Essential Doc Reads is a weekly feature in which the IDA staff recommends recent pieces about the documentary form and its processes. Here we feature think pieces and important news items from around the Internet, and articles from the Documentary magazine archive. We hope you enjoy!

New York Times columnist Maureen Dowd writes about Leaving Neverland, Dan Reed’s upcoming HBO doc about Michael Jackson’s alleged history of sexual abuse of children, as recounted through the on-camera recollections of two of his victims.

Reed is a Brit who made several documentaries about terrorism. He says he became practiced at leading victims gently back to their traumas, so they could use their minds as cameras to bring key moments to life, letting their faces and voices tell the stories.

Democracy Now’s Amy Goodman talks to filmmaker Yoruba Richen about her documentary The Green Book: Guide to Freedom, which airs Monday, February 25, on the Smithsonian Channel.

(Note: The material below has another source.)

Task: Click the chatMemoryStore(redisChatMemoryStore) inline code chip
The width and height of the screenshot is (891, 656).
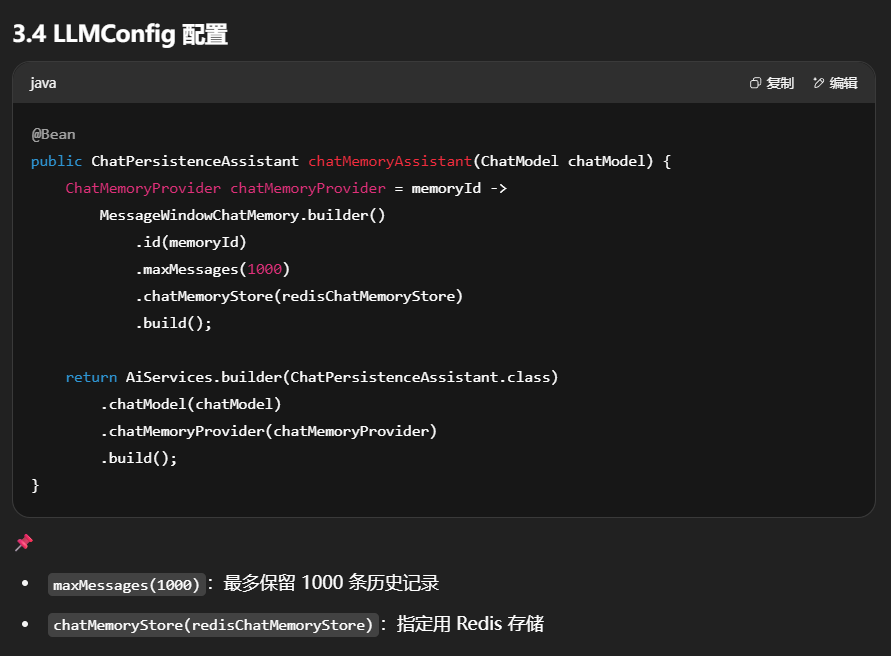Action: 213,625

Traveling during that time, for African Americans, was, to say the least, a dangerous proposition. Not only was there segregation in the South, places where African Americans obviously were not allowed to go, to eat, to sleep, but also the North and the West. So, you know, there’s this mythology that racism and segregation is confined to the South, or was confined to the South. That’s not true. The North and the West had the majority of what we call “sundown towns,” places where African Americans had to get out, had to leave town.

The New Yorker’s Richard Brody assesses Peter Jackson’s hit documentary They Shall Not Grow Old.

The analytical and transformative power of digital technology, whether applied to video or to sound, invites creators to see and hear more in found material than is apparent, to go beyond mere depiction and its assumptions of transparency to create something that’s “unique and original”

The New Yorker’s Margaret Talbot considers Marshall Curry’s Academy Award-nominated A Night at the Garden and the “creeping sense of familiarity it evokes.”

That’s why we need an approach to history that doesn’t lull and flatter us. We don’t need any more hagiographies of the Founding Fathers or paeans to America’s enduring specialness. To begin to repair our country’s flaws, we have to be clear-eyed about them and unsentimental in our patriotism, and that is actually a hopeful task.

Writing for Los Angeles Archivist Collective, KJ Relth of the UCLA Film and Television Archive (and former IDA colleague), directs our attention to the plight of unfinished works, unseen films and forgotten projects.

Their immobility as fragments on a shelf, as pieces in a box, leads to our forgetting of the magic they hold when in movement. This lesser-considered story of independent projects undertaken by so many without the means, the support, or the resources to see their projects through to completion represents part of an immobile film history, one stuck in time within the confines of celluloid. In activating fragments, or home movies, or outtakes, as our programs of orphaned works at the Wilder often do, we seek to avoid keeping them immobile forever. Programmers and curators everywhere can seek to do just the same.

IndieWire’s Eric Kohn spoke to The Tennis Channel President Ken Solomon about how he’s positioning his documentary programming for a wider audience.

The Tennis Channel previously ventured into original productions with “The Barnstormers — The Birth of Professional Tennis,” a more insider-focused approach to the sport that received less circulation, and has also acquired original productions. But in the wake of “Strokes of Genius,” Solomon said the network has started to consider producing more work for wider audiences. “There is such a tremendous learning curve in the kind of work that we want to do when it comes to documentaries,” he said. “We have no shortage of ambition.”

From the Archive, December 2002/January 2003 Issue: “War and Remembrance--And Preservation: London’s Imperial War Museum”

It's one thing to look into a tired soldier's eyes in the heat of a desperate battle or in its aftermath. It is something else to read about that battle in a newspaper or book. Film can make a visceral impression and leave an indelible memory. It can be the difference between mythology and an accurate picture of the meaning of history. That is why Roger Smither believes it is important to faithfully preserve films for posterity.